START PROVIDED INFORMATION

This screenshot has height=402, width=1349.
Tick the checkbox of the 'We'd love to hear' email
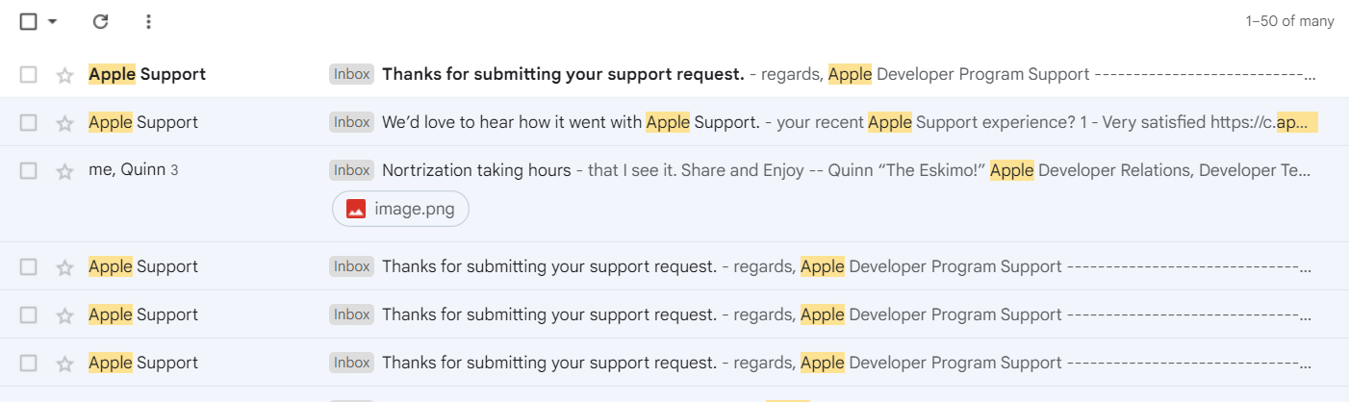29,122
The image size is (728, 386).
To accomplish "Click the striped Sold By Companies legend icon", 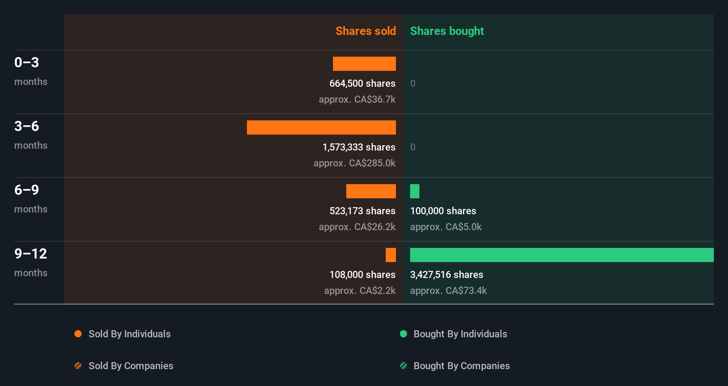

END PROVIDED INFORMATION
START PROVIDED INFORMATION

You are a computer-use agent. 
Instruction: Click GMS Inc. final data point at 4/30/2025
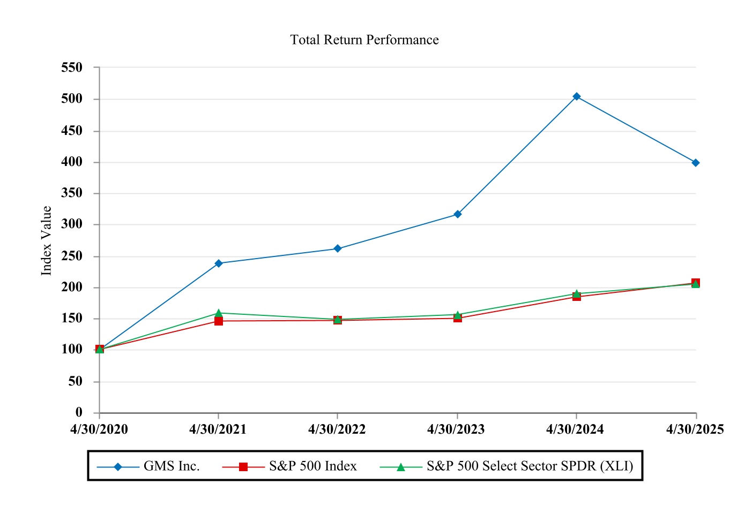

END PROVIDED INFORMATION
START PROVIDED INFORMATION

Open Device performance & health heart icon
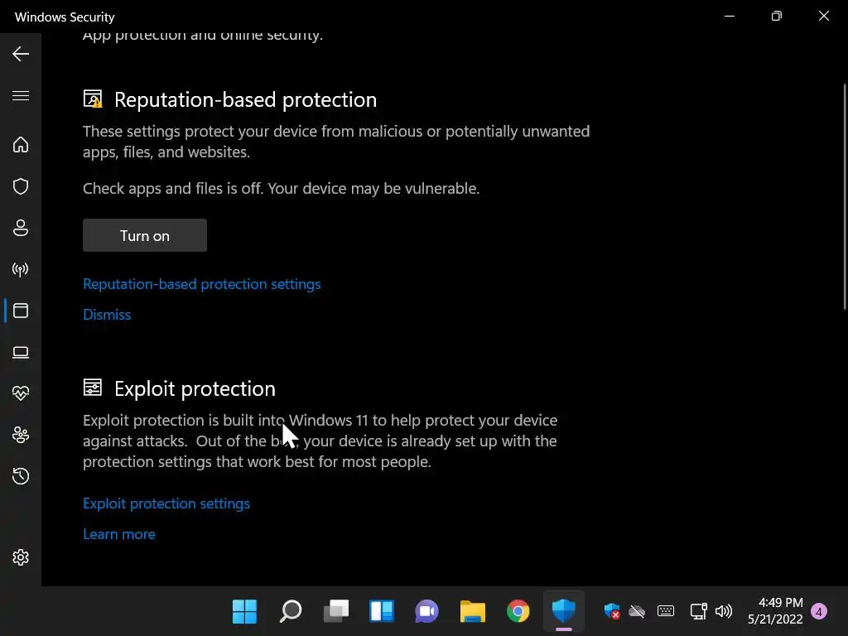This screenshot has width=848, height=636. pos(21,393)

END PROVIDED INFORMATION

▶ EXERCISE DESCRIPTION: Among the entries above, find the line with "The image size is (728, 386)." and repeat exactly from there through the line with "the striped Sold", leaving out the pictures.

▶ RESPONSE TO THE EXERCISE:
The image size is (728, 386).
To accomplish "Click the striped Sold By Companies legend icon", 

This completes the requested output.